**DESCRIPTION OF THE TASK:** Render every item below as a numbered list, one line per entry, and omit all blank lines.

START DATASET RECORDS

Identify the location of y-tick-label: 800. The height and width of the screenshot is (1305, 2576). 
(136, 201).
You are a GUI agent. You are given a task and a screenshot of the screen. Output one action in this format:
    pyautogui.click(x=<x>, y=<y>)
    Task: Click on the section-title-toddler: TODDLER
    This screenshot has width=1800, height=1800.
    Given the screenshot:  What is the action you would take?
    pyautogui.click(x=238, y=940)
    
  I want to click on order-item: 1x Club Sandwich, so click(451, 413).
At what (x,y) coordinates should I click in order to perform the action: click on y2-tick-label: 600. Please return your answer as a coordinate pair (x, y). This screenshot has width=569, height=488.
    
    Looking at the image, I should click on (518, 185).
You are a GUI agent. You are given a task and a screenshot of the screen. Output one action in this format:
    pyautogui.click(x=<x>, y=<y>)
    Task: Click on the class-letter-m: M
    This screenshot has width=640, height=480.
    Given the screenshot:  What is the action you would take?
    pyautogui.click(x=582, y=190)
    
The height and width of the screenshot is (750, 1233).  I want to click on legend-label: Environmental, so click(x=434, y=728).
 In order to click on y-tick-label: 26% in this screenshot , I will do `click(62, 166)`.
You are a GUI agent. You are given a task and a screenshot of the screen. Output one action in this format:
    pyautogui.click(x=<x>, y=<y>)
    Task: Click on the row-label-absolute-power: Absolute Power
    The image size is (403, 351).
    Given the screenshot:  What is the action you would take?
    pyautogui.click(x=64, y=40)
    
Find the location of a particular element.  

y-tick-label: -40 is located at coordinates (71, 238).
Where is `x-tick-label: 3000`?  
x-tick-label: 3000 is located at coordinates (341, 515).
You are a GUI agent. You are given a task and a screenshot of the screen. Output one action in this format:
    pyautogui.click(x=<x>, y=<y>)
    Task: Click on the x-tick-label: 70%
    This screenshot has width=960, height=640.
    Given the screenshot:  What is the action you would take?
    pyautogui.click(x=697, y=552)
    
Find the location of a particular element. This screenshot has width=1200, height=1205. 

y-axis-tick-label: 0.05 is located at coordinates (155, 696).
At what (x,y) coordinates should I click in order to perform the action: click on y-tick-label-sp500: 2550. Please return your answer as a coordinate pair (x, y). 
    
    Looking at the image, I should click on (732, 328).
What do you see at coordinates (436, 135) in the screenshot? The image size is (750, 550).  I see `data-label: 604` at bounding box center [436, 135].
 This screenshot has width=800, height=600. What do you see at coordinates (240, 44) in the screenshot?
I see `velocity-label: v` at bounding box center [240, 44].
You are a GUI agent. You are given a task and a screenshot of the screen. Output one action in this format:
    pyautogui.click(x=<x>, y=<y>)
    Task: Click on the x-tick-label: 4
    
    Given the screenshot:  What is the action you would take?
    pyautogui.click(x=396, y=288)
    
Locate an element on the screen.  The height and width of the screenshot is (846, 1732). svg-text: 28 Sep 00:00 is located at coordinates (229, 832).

END DATASET RECORDS

**SOLUTION:**
1. Identify the location of y-tick-label: 800. The height and width of the screenshot is (1305, 2576). 
2. (136, 201).
3. You are a GUI agent. You are given a task and a screenshot of the screen. Output one action in this format:
4.     pyautogui.click(x=<x>, y=<y>)
5.     Task: Click on the section-title-toddler: TODDLER
6.     This screenshot has width=1800, height=1800.
7.     Given the screenshot:  What is the action you would take?
8.     pyautogui.click(x=238, y=940)
9.   I want to click on order-item: 1x Club Sandwich, so click(451, 413).
10. At what (x,y) coordinates should I click in order to perform the action: click on y2-tick-label: 600. Please return your answer as a coordinate pair (x, y). This screenshot has width=569, height=488.
11.     Looking at the image, I should click on (518, 185).
12. You are a GUI agent. You are given a task and a screenshot of the screen. Output one action in this format:
13.     pyautogui.click(x=<x>, y=<y>)
14.     Task: Click on the class-letter-m: M
15.     This screenshot has width=640, height=480.
16.     Given the screenshot:  What is the action you would take?
17.     pyautogui.click(x=582, y=190)
18. The height and width of the screenshot is (750, 1233).  I want to click on legend-label: Environmental, so click(x=434, y=728).
19.  In order to click on y-tick-label: 26% in this screenshot , I will do `click(62, 166)`.
20. You are a GUI agent. You are given a task and a screenshot of the screen. Output one action in this format:
21.     pyautogui.click(x=<x>, y=<y>)
22.     Task: Click on the row-label-absolute-power: Absolute Power
23.     The image size is (403, 351).
24.     Given the screenshot:  What is the action you would take?
25.     pyautogui.click(x=64, y=40)
26. Find the location of a particular element.  
27. y-tick-label: -40 is located at coordinates (71, 238).
28. Where is `x-tick-label: 3000`?  
29. x-tick-label: 3000 is located at coordinates (341, 515).
30. You are a GUI agent. You are given a task and a screenshot of the screen. Output one action in this format:
31.     pyautogui.click(x=<x>, y=<y>)
32.     Task: Click on the x-tick-label: 70%
33.     This screenshot has width=960, height=640.
34.     Given the screenshot:  What is the action you would take?
35.     pyautogui.click(x=697, y=552)
36. Find the location of a particular element. This screenshot has width=1200, height=1205. 
37. y-axis-tick-label: 0.05 is located at coordinates (155, 696).
38. At what (x,y) coordinates should I click in order to perform the action: click on y-tick-label-sp500: 2550. Please return your answer as a coordinate pair (x, y). 
39.     Looking at the image, I should click on (732, 328).
40. What do you see at coordinates (436, 135) in the screenshot? The image size is (750, 550).  I see `data-label: 604` at bounding box center [436, 135].
41.  This screenshot has width=800, height=600. What do you see at coordinates (240, 44) in the screenshot?
42. I see `velocity-label: v` at bounding box center [240, 44].
43. You are a GUI agent. You are given a task and a screenshot of the screen. Output one action in this format:
44.     pyautogui.click(x=<x>, y=<y>)
45.     Task: Click on the x-tick-label: 4
46.     Given the screenshot:  What is the action you would take?
47.     pyautogui.click(x=396, y=288)
48. Locate an element on the screen.  The height and width of the screenshot is (846, 1732). svg-text: 28 Sep 00:00 is located at coordinates (229, 832).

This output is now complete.